Forum Moderators: phranque
Computer one has external ip address 1.2.3.4 and internal ip of 192.168.1.1
Computer two has internal ip 192.168.1.2
I have website1.com and website2.com, both of these resolve to ip 1.2.3.4 correctly.
Computer one’s httpd.conf has two virtual host entries. One for website1.com going to 192.168.1.1, the other for website2.com going to 192.168.1.2. website1.com resolves to the appropriate place, the root directory specified in virtual host.

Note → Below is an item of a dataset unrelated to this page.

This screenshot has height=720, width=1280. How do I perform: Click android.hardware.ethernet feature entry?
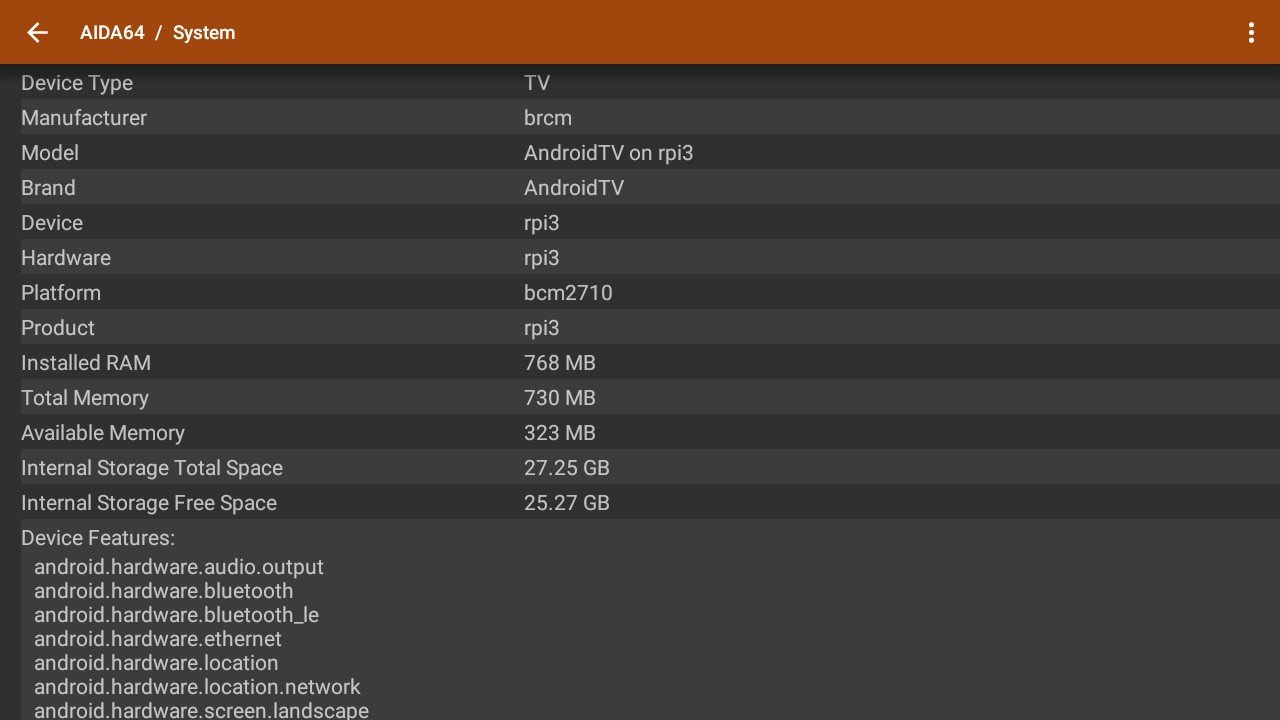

Website2.com resolves there too. It does not resolve to the apache server running on computer two, but instead winds up going to the index page for website1.com. That makes sense, since if I just typed in the ip address 1.2.3.4 I would wind up at the same page. But I need to find a way to get website2.com to go where I want it to, computer two’s apache server on 192.168.1.2.
<VirtualHost 192.168.1.1:80>
ServerName "www.website1.com"
DocumentRoot "/www/www. website1.com"
</VirtualHost>
<VirtualHost 192.168.1.2:80>
ServerName "www.website2. com "
DocumentRoot "/www/www.website2. com "
</VirtualHost>
What else do I need?
The basic problem is that you've got one public IP and multiple hostnames, and routers can't (generally) read HTTP headers. So how is the router to know which server to pass any given hostname request to? Only a server set up to recognize the various name-based hosts can do this (cheaply/easily). (I am assuming you don't want the bother of using multiple port numbers on the public IP).
If there really is an easy way to do this on IIS, I'd like to know what the procedure is. I see the same fundamental problem regardless of what server software is used.